Data provided below:

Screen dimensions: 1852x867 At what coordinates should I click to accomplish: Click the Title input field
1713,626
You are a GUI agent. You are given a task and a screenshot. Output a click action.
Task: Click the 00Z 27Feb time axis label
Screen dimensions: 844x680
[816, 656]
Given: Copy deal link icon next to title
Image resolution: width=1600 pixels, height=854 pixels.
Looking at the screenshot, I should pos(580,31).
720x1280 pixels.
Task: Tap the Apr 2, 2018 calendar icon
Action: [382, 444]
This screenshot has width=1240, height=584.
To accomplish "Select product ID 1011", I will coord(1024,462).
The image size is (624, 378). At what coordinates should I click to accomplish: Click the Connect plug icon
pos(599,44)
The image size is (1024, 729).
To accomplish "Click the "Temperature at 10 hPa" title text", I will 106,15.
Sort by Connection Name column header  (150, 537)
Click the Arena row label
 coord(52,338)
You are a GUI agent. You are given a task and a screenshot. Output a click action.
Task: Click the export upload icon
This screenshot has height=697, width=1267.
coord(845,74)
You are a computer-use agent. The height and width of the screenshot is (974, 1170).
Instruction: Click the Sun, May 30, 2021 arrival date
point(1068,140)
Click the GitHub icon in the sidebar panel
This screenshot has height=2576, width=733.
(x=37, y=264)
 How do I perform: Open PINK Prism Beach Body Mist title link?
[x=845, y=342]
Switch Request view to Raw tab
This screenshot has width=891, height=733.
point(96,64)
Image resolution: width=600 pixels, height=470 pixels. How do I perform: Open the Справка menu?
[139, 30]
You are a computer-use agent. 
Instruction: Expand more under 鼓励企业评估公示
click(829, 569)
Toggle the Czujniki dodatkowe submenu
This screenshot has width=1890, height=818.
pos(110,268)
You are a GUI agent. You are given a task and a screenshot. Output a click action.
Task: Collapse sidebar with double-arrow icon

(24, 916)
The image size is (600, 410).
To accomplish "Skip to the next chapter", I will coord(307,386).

End of Data provided.

# Problem details:
Out of the listing above, reproduce exactly the lines from the one with "This screenshot has width=1890, height=818." up to and including the one with "The image size is (600, 410).".

# Problem solution:
This screenshot has width=1890, height=818.
pos(110,268)
You are a GUI agent. You are given a task and a screenshot. Output a click action.
Task: Collapse sidebar with double-arrow icon

(24, 916)
The image size is (600, 410).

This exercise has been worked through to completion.